━━━━━ RECORDS FOR THE EXERCISE

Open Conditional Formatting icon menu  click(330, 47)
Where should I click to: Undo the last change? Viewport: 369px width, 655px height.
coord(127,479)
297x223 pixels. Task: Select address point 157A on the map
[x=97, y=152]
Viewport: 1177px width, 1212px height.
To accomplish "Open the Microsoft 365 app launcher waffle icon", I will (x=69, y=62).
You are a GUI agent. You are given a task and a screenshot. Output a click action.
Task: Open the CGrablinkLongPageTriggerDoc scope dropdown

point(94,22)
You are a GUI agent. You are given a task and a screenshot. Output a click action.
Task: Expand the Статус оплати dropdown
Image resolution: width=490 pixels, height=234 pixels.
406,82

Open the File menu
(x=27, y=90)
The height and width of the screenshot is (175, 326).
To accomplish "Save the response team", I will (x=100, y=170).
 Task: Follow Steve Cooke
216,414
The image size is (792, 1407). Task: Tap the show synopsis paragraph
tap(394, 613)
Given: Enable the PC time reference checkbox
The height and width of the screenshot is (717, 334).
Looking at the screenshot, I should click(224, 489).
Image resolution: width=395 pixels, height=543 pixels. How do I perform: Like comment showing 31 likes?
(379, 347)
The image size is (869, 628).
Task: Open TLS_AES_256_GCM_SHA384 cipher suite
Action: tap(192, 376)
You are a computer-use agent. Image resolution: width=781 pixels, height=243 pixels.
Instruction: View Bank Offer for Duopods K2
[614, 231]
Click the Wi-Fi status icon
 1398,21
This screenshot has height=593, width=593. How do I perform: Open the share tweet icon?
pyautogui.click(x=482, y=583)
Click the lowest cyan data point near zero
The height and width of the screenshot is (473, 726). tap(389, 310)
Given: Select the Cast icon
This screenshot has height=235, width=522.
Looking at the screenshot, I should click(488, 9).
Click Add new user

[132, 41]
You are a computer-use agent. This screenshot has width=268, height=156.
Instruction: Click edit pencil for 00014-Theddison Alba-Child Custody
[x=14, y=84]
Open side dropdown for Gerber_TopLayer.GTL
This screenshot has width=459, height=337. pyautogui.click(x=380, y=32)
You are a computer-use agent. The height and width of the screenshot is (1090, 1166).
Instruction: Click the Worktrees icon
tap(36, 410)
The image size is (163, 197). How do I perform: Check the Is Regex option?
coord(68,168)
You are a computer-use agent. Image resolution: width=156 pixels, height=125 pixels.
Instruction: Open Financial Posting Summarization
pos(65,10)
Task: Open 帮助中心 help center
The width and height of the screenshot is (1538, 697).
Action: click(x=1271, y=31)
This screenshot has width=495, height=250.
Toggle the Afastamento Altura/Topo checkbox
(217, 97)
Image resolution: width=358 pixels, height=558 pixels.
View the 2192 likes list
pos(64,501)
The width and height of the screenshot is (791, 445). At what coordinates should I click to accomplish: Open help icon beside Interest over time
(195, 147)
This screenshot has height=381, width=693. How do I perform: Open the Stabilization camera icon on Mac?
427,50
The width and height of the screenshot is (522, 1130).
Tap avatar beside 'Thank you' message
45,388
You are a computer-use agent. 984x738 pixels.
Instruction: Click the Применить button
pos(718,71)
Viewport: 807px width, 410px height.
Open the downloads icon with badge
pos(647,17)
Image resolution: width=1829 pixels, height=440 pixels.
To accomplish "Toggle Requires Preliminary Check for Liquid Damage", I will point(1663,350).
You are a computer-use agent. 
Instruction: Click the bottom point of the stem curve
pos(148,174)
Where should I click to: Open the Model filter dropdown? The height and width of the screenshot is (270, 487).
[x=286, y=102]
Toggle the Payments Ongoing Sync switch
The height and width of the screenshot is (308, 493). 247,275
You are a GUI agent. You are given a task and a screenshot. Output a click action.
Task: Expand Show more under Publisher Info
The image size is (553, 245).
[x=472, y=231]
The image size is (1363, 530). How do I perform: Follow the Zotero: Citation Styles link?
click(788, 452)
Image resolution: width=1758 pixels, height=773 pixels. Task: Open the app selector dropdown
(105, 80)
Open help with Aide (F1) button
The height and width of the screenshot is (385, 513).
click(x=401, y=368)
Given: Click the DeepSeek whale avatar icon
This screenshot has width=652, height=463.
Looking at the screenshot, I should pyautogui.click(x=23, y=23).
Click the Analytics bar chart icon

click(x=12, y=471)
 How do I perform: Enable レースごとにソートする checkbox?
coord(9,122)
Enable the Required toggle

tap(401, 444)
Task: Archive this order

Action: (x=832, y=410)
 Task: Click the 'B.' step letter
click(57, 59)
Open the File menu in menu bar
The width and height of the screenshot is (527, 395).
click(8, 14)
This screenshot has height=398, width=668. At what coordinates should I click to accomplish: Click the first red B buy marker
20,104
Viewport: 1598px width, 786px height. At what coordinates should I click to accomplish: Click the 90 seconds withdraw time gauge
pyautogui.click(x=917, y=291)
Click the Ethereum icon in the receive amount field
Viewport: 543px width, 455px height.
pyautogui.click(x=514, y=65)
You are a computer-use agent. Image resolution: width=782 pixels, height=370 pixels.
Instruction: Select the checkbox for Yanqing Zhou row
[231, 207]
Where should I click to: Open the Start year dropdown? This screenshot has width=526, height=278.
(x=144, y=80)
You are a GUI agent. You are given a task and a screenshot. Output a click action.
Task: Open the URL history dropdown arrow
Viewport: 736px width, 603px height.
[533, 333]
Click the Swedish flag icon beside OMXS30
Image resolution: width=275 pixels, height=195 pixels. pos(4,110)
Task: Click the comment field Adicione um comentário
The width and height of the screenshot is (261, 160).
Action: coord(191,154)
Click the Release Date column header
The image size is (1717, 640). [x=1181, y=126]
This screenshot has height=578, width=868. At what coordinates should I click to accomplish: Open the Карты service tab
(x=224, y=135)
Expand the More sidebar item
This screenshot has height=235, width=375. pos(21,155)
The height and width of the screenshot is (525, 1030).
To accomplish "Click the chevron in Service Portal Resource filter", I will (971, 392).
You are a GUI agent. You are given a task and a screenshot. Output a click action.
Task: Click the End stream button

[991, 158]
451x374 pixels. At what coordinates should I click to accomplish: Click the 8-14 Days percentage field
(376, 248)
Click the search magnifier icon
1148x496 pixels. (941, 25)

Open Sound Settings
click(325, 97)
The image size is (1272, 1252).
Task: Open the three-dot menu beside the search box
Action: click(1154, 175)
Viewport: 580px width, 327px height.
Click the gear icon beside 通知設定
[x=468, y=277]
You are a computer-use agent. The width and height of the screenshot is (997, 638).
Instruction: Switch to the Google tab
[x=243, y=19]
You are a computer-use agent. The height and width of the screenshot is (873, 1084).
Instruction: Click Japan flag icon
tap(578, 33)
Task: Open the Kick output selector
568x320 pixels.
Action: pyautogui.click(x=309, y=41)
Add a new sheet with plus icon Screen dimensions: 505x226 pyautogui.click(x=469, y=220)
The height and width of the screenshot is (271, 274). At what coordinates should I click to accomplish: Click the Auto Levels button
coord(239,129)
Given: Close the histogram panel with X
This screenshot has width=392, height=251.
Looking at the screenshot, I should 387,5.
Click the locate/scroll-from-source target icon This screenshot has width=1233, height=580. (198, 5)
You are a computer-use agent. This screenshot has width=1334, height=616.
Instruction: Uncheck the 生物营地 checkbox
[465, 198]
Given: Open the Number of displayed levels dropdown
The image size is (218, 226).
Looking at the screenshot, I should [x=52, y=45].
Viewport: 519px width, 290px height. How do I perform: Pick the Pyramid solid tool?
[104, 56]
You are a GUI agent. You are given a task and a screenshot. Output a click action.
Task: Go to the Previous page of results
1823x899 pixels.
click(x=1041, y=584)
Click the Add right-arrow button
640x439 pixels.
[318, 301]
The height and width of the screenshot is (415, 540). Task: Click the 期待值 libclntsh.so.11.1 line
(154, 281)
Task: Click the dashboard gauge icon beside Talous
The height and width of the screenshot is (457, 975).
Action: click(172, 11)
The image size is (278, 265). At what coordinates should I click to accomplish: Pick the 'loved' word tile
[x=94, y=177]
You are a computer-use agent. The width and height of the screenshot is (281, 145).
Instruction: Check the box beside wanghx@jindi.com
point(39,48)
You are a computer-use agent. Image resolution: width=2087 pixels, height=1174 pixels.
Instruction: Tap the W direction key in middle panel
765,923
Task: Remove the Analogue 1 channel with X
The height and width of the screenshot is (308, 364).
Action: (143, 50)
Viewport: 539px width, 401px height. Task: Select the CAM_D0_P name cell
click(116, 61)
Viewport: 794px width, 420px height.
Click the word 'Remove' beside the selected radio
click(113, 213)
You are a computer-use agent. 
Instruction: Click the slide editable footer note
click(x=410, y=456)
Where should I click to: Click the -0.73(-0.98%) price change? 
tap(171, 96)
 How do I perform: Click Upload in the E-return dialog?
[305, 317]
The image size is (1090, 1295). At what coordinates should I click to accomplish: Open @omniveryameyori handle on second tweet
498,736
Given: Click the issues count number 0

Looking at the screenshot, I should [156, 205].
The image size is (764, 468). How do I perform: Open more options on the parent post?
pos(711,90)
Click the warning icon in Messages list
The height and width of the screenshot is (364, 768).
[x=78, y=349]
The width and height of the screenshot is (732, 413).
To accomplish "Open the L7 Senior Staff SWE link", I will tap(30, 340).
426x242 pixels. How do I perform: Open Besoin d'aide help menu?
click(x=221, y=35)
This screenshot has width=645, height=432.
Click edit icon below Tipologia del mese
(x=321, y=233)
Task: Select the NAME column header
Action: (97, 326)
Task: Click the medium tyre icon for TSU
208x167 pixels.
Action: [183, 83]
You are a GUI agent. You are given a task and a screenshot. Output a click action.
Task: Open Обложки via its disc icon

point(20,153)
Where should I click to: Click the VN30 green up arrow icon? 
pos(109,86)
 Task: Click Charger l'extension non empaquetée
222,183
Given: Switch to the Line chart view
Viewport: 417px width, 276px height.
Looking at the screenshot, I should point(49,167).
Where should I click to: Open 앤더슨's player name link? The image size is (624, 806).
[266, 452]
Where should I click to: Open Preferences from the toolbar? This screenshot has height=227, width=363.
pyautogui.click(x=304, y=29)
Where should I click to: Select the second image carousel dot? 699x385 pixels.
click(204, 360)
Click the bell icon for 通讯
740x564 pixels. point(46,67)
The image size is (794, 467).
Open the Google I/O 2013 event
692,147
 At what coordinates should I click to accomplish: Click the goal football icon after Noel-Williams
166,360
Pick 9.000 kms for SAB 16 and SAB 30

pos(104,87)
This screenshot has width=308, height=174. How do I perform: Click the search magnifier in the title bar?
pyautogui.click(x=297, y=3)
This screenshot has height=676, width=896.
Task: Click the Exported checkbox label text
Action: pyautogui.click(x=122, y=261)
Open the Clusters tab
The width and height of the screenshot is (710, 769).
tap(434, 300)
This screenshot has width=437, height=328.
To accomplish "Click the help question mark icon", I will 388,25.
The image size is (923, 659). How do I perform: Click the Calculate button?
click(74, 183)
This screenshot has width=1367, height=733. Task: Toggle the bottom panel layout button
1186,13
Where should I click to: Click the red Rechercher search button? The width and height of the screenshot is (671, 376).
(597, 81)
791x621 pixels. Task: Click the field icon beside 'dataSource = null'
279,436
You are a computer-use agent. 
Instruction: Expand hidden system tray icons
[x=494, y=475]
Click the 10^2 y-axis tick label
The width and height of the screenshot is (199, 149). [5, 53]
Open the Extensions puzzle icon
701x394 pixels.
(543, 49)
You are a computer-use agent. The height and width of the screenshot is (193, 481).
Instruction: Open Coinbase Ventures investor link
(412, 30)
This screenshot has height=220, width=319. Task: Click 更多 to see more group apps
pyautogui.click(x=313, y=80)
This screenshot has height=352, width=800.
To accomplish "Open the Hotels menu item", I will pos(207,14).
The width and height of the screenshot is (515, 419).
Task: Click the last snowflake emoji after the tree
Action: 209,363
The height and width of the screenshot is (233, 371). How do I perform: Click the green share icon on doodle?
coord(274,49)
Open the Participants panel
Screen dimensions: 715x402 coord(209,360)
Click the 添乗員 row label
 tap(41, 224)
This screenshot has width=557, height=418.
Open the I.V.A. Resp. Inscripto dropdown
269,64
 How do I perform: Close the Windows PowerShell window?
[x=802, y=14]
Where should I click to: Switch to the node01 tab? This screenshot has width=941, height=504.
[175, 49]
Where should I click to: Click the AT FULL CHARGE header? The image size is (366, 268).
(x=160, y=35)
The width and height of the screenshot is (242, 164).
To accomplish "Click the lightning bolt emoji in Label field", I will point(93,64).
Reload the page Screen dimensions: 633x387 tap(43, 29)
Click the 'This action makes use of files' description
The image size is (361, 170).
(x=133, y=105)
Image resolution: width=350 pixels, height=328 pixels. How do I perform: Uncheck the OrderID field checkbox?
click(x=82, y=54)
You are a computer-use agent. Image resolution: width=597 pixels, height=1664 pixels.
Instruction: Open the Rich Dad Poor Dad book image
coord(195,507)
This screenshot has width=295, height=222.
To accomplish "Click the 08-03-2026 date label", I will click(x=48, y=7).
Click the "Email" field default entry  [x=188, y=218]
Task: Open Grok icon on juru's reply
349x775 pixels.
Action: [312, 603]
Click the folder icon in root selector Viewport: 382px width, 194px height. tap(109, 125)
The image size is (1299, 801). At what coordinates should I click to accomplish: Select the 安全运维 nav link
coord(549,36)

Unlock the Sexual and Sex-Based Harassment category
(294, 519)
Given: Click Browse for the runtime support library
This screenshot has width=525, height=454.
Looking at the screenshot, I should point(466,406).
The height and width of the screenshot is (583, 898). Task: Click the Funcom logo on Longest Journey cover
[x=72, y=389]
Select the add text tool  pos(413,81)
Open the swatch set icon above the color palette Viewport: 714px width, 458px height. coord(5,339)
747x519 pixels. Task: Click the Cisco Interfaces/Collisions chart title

━━━━━━━━━━

* WHAT YOU ARE ASKED TO DO *
Of the lines above, retype only those from the line containing "349x775 pixels." through the line containing "Select the add", including both, exactly.

* ANSWER SECTION *
349x775 pixels.
Action: [312, 603]
Click the folder icon in root selector Viewport: 382px width, 194px height. tap(109, 125)
The image size is (1299, 801). At what coordinates should I click to accomplish: Select the 安全运维 nav link
coord(549,36)

Unlock the Sexual and Sex-Based Harassment category
(294, 519)
Given: Click Browse for the runtime support library
This screenshot has width=525, height=454.
Looking at the screenshot, I should point(466,406).
The height and width of the screenshot is (583, 898). Task: Click the Funcom logo on Longest Journey cover
[x=72, y=389]
Select the add text tool  pos(413,81)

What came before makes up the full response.